» Exercise aim: Reproduce verbatim the part of the listing that opens with the line containing "1814x1335 pixels. Task: Click" and closes with the line containing "Click the red", both of those lines included. Omit the pictures from your answer.

★ ★ ★ ★ ★

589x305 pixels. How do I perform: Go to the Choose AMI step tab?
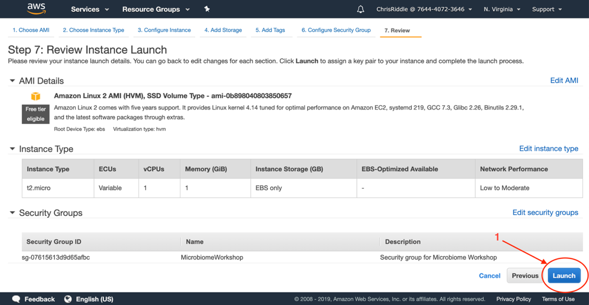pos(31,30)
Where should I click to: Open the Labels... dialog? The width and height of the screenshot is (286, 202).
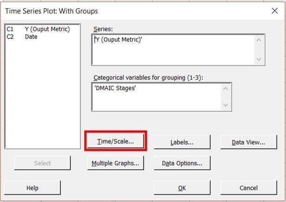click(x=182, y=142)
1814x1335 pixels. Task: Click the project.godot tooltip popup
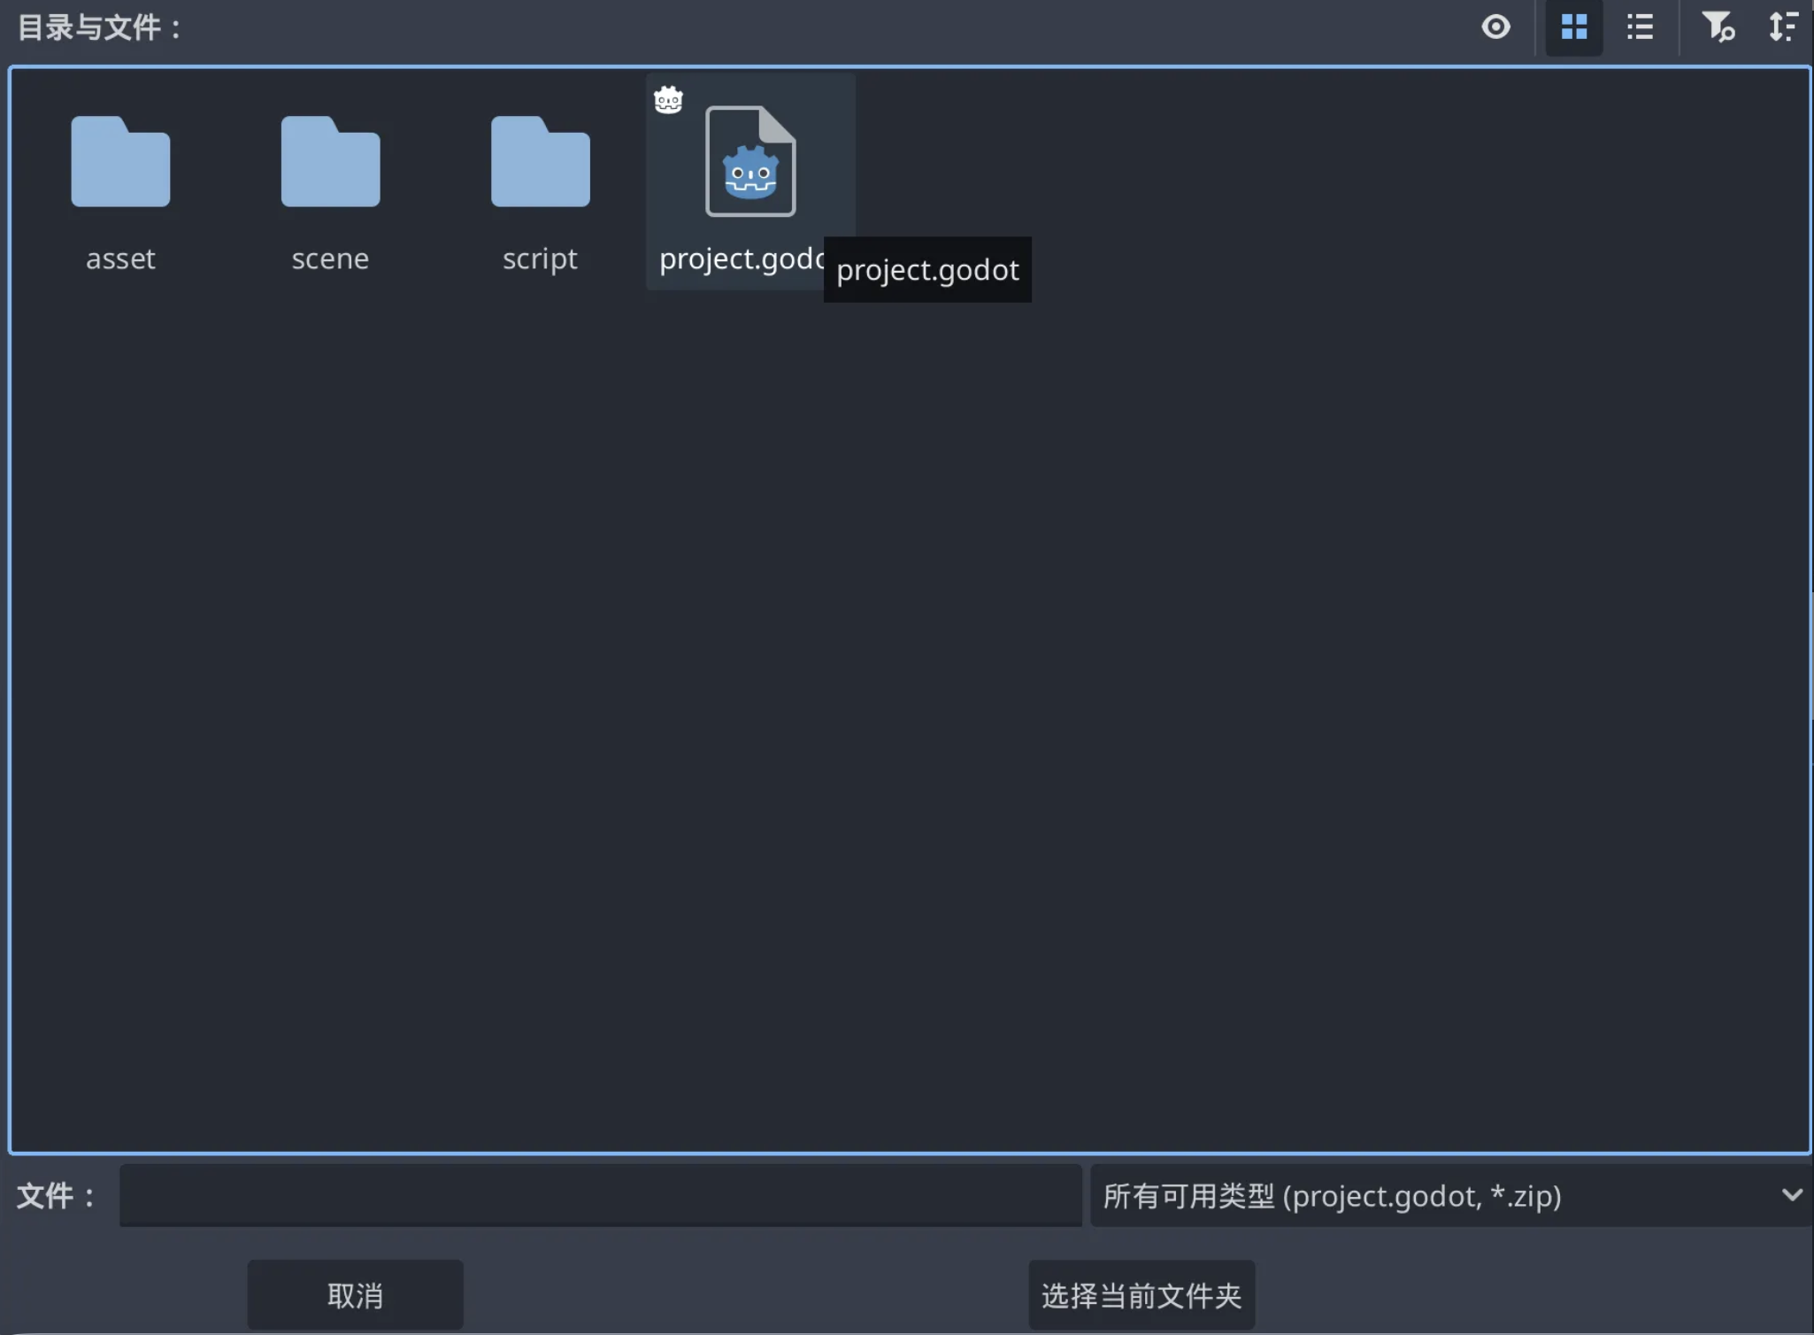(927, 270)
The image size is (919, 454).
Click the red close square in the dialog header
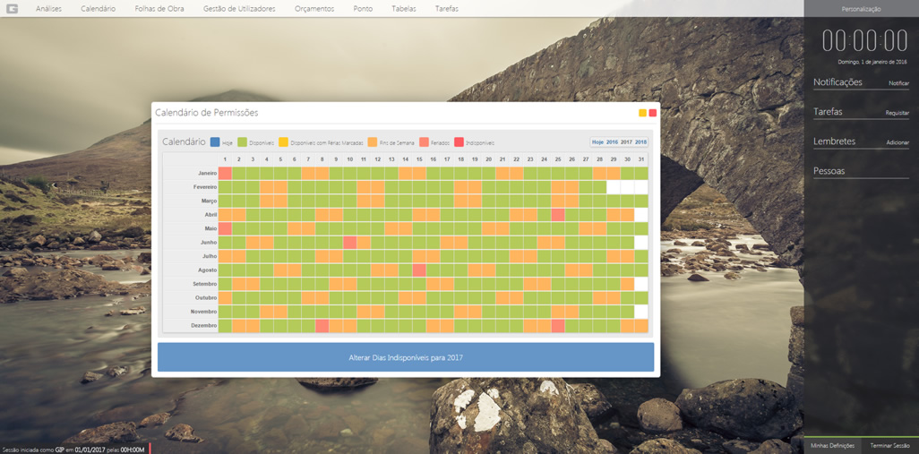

★ ★ ★ ★ ★

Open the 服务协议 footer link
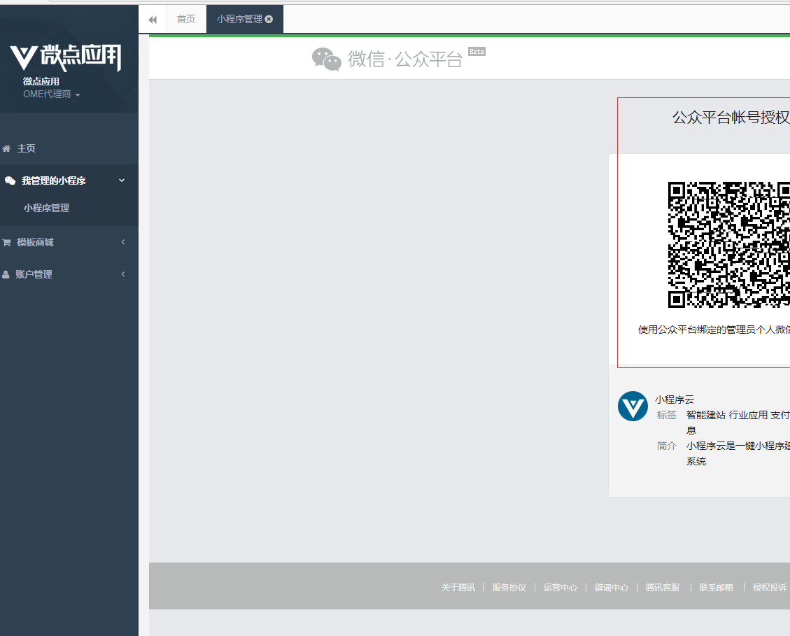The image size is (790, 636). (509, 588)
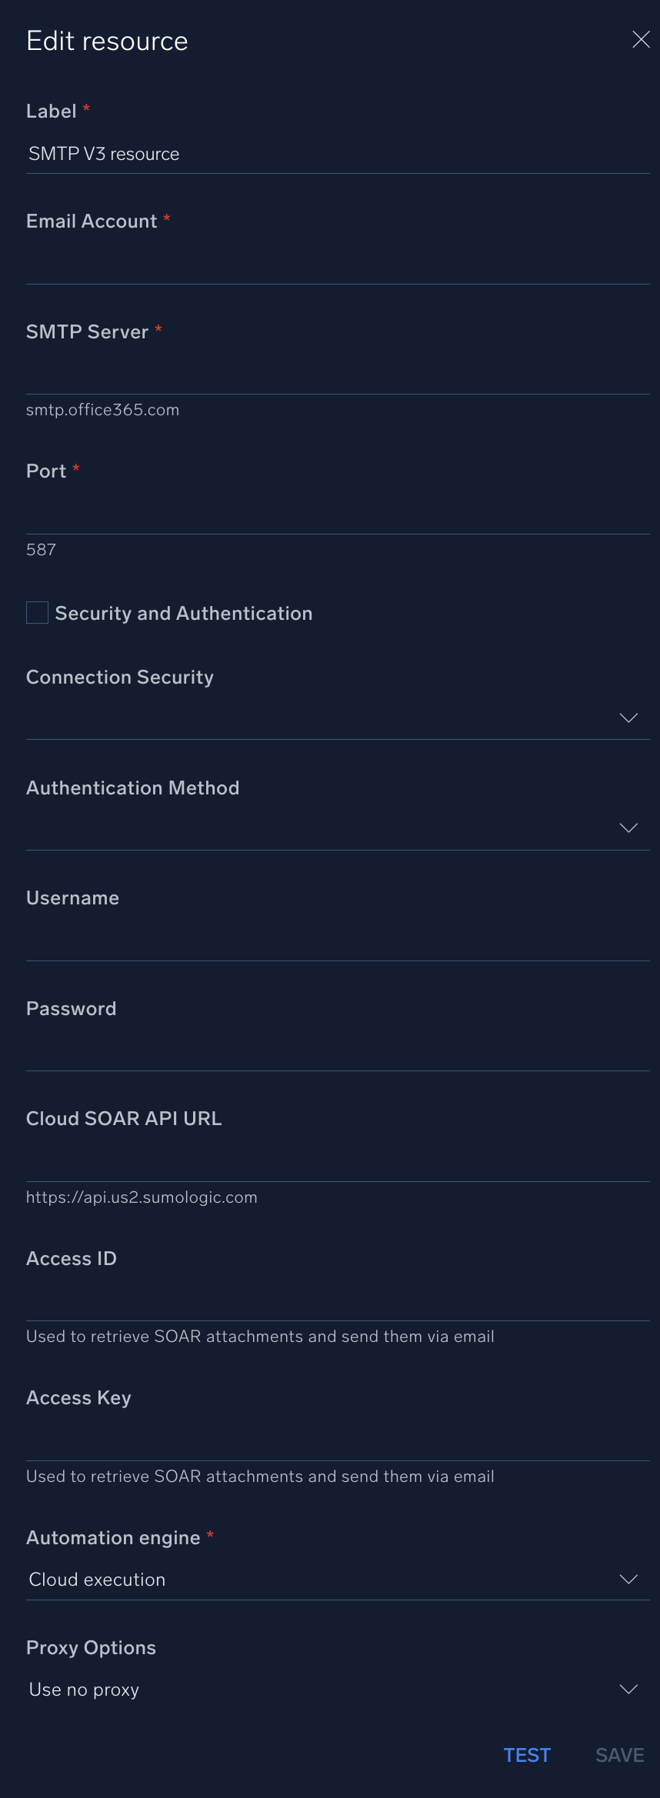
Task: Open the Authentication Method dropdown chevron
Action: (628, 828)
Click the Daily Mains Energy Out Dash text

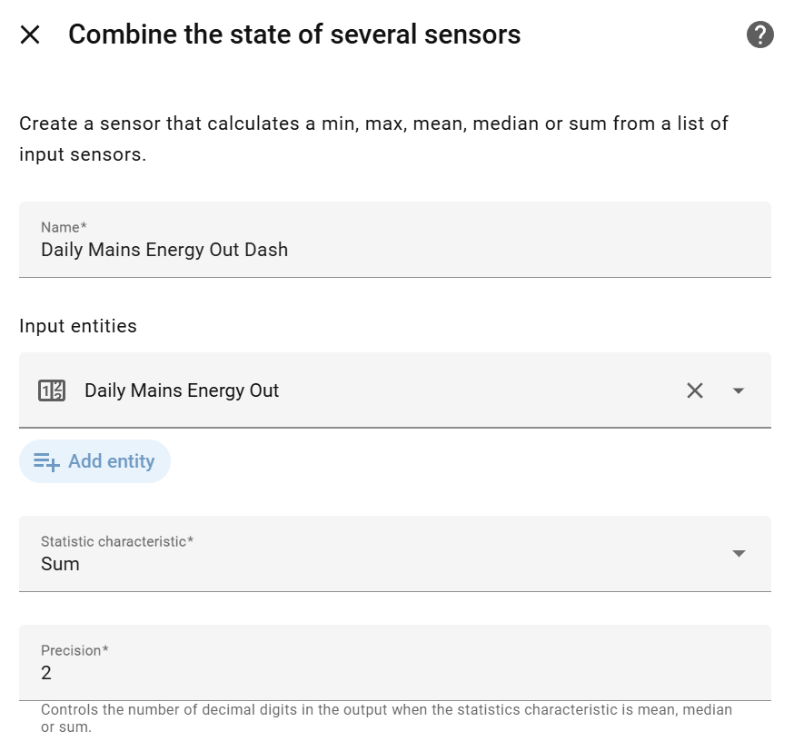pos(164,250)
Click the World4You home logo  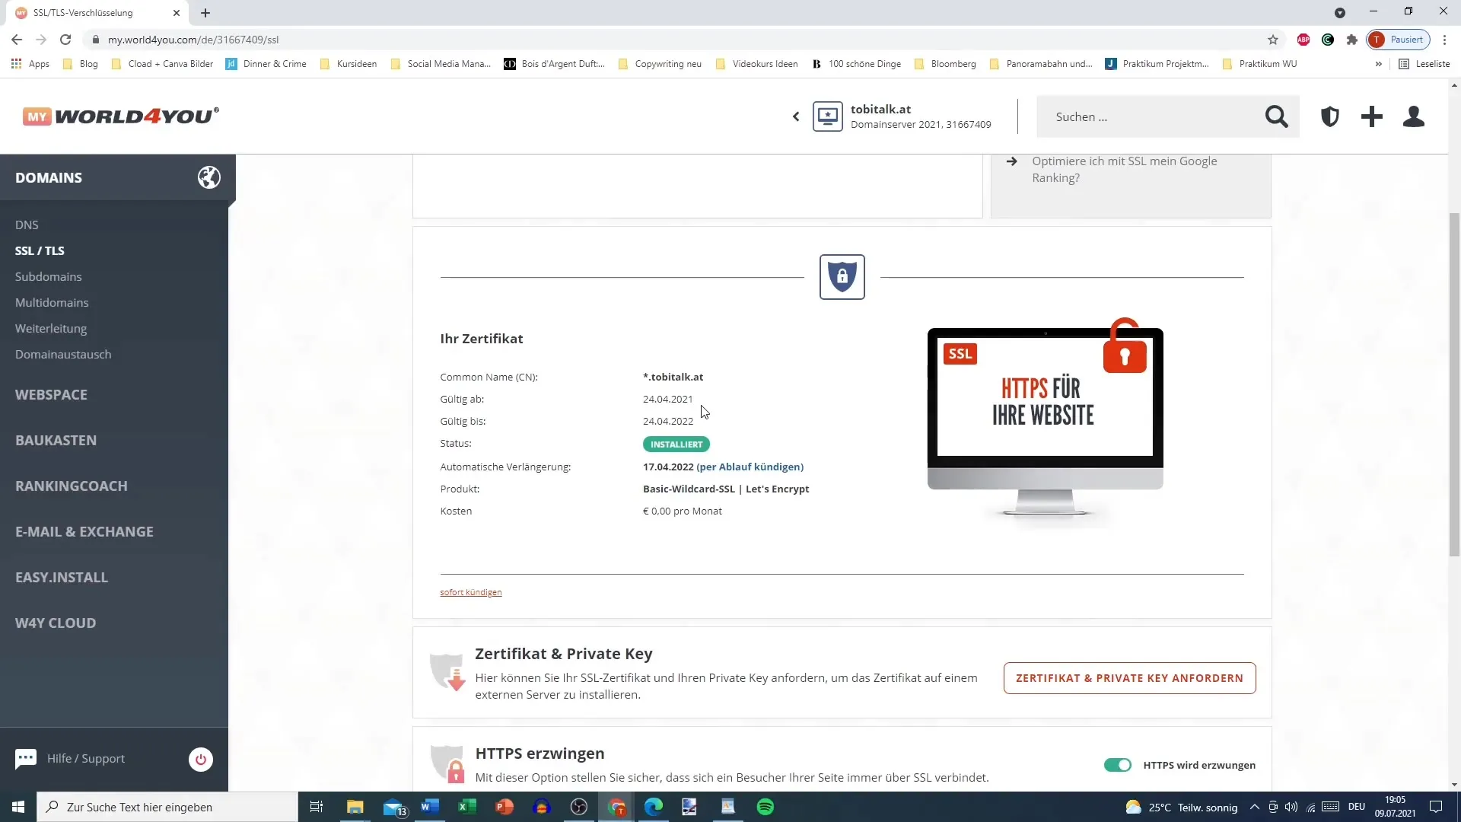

★ ★ ★ ★ ★

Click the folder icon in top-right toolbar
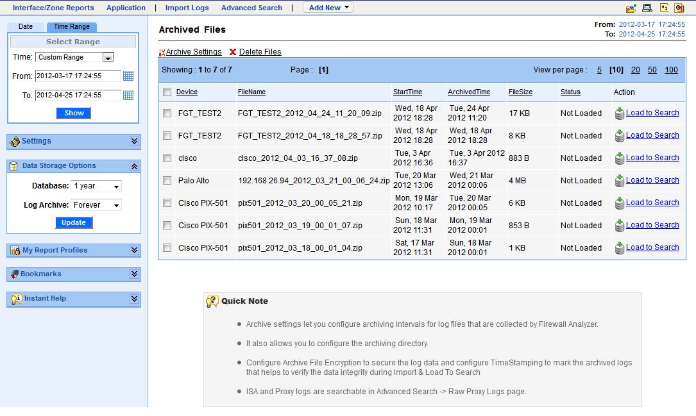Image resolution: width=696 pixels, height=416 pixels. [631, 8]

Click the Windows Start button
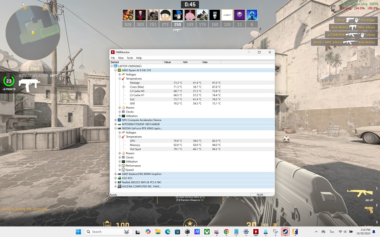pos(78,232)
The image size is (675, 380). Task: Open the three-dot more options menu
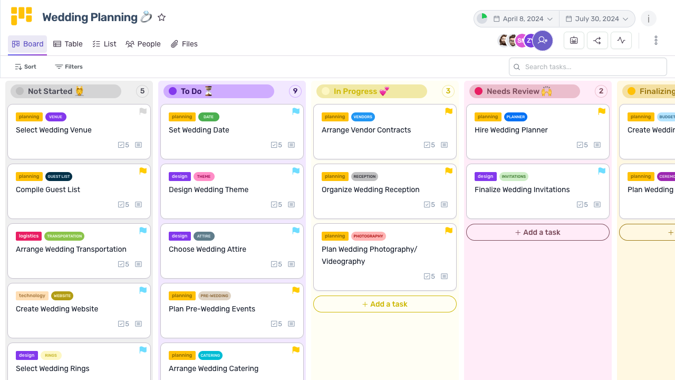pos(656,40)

★ ★ ★ ★ ★

» Worked solution:
1814x1335 pixels. Task: Click the project.godot tooltip popup
(927, 270)
The image size is (919, 454).
Click the red close square in the dialog header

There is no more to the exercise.